Option 1: Run directly with npx (recommended) with no local installation.
Option 2: Global installation via npm.
Option 3: Install from source for development.
Configuration and usage notes
Configure how you start and where the server points by using MCP client configuration. The simple setup runs the MCP server via npx without any extra environment, while the full setup specifies API endpoints as environment variables.

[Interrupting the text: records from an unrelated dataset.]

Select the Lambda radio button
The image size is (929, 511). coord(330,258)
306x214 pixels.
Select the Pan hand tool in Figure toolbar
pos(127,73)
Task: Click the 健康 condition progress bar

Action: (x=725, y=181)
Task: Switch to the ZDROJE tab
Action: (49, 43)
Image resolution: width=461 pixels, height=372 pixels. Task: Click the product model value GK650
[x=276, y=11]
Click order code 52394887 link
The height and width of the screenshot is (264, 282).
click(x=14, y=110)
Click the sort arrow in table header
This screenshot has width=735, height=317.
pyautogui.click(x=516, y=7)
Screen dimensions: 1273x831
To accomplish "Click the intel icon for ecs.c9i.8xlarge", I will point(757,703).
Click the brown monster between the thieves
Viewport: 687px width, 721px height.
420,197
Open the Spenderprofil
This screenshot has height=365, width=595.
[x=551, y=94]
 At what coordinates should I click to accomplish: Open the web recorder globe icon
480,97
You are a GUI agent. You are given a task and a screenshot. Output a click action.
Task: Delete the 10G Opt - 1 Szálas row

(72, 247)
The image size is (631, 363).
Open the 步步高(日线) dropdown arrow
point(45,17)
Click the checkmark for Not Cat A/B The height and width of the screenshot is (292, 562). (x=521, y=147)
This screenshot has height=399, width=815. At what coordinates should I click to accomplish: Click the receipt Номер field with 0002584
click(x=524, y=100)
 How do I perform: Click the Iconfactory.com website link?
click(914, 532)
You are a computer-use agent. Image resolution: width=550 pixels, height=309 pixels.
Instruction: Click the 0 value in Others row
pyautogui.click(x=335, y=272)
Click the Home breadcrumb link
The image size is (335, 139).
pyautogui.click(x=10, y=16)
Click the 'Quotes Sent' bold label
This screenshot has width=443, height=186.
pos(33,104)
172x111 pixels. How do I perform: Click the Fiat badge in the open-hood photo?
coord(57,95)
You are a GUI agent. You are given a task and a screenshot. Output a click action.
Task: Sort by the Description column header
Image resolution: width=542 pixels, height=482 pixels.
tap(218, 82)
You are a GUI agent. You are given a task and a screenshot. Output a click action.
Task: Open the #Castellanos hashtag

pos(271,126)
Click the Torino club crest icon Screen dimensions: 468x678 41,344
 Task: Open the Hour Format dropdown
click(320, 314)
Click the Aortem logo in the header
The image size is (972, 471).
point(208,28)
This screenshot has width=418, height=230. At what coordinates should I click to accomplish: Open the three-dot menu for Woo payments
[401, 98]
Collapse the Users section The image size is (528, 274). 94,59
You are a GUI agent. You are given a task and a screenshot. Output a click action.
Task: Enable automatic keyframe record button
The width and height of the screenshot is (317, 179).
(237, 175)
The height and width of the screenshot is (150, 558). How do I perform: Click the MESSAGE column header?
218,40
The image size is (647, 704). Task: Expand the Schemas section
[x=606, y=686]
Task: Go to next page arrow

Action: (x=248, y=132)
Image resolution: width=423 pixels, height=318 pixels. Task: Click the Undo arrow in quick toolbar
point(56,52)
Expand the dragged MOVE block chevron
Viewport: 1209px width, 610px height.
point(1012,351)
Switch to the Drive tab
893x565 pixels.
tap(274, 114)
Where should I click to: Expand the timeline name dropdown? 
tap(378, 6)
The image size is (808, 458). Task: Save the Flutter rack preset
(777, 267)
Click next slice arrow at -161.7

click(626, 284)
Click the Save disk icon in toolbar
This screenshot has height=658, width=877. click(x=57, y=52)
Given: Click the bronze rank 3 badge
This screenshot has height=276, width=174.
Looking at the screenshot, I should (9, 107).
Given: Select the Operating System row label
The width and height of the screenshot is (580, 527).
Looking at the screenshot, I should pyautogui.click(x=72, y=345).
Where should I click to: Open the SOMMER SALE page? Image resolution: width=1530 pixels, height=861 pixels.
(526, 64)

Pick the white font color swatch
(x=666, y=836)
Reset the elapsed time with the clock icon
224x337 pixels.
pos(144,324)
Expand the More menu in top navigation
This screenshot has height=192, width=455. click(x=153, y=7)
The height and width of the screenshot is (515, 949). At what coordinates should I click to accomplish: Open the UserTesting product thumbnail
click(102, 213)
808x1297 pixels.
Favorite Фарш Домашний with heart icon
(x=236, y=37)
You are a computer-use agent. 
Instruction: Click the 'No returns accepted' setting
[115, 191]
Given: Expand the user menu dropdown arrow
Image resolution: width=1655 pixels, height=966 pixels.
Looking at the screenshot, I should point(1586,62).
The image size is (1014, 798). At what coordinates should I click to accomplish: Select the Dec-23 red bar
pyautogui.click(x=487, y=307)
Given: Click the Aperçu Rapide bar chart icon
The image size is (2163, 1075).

The server can be started through a local development workflow or via a standard runtime environment, and you can supply environment variables to override default API URLs as needed.
Additional sections
Here are practical configuration examples you can adapt for your setup. The following snippets show how to configure a local stdio MCP entry that runs the MCP server using npx.
{
"mcpServers": {
"open_meteo": {
"command": "npx",
"args": ["open-meteo-mcp-server"]
}
}
}
If you prefer to pass environment variables to customize the base API URLs, use the full configuration variant shown here.
{
"mcpServers": {
"open_meteo": {
"command": "npx",
"args": ["open-meteo-mcp-server"],
"env": {
"OPEN_METEO_API_URL": "https://api.open-meteo.com",
"OPEN_METEO_AIR_QUALITY_API_URL": "https://air-quality-api.open-meteo.com",
"OPEN_METEO_MARINE_API_URL": "https://marine-api.open-meteo.com",
"OPEN_METEO_ARCHIVE_API_URL": "https://archive-api.open-meteo.com",
"OPEN_METEO_SEASONAL_API_URL": "https://seasonal-api.open-meteo.com",
"OPEN_METEO_ENSEMBLE_API_URL": "https://ensemble-api.open-meteo.com",
"OPEN_METEO_GEOCODING_API_URL": "https://geocoding-api.open-meteo.com"
}
}
}
}
Security and reliability notes
Keep your environment secure by not exposing the MCP server to untrusted networks. Use network restrictions, proper access controls, and monitor API usage to avoid rate limits or abuse. Consider caching frequent queries to reduce external API load and improve response times.
Troubleshooting
If requests fail, verify that the MCP server is running, the command line arguments are correct, and the environment variables are set as expected. Check for network connectivity issues and ensure you are using valid coordinates and date ranges in your requests.
Notes
The server provides access to a wide set of Open-Meteo endpoints, including weather forecasts, archives, air quality, marine data, geocoding, and climate-related projections. You can leverage ensemble and seasonal features for uncertainty quantification and long-range planning.
Available tools
weather_forecast
7-day forecasts with hourly and daily resolution from the core Weather Forecast API.
weather_archive
Historical ERA5 data from 1940 to present.
air_quality
Forecasts for PM2.5, PM10, ozone, NO2 and other pollutants.
marine_weather
Wave height, direction, period and sea surface temperature.
elevation
Digital elevation model data for given coordinates.
geocoding
Search locations by name or postal code and return coordinates and details.
dwd_icon_forecast
High-resolution European model from the German DWD ICON family.
gfs_forecast
Global NOAA GFS model with high-resolution North America data.
meteofrance_forecast
Météo-France models AROME/ARPEGE for France.
ecmwf_forecast
ECMWF model data for Europe.
jma_forecast
JMA high-resolution model for Asia.
metno_forecast
MET Norway model data for Nordic regions.
gem_forecast
Environment Canada GEM model.
flood_forecast
GloFAS river discharge and flood forecasts.
seasonal_forecast
Long-range forecasts up to 9 months ahead.
climate_projection
CMIP6 climate projections for warming scenarios.
ensemble_forecast
Ensemble forecasts showing forecast uncertainty.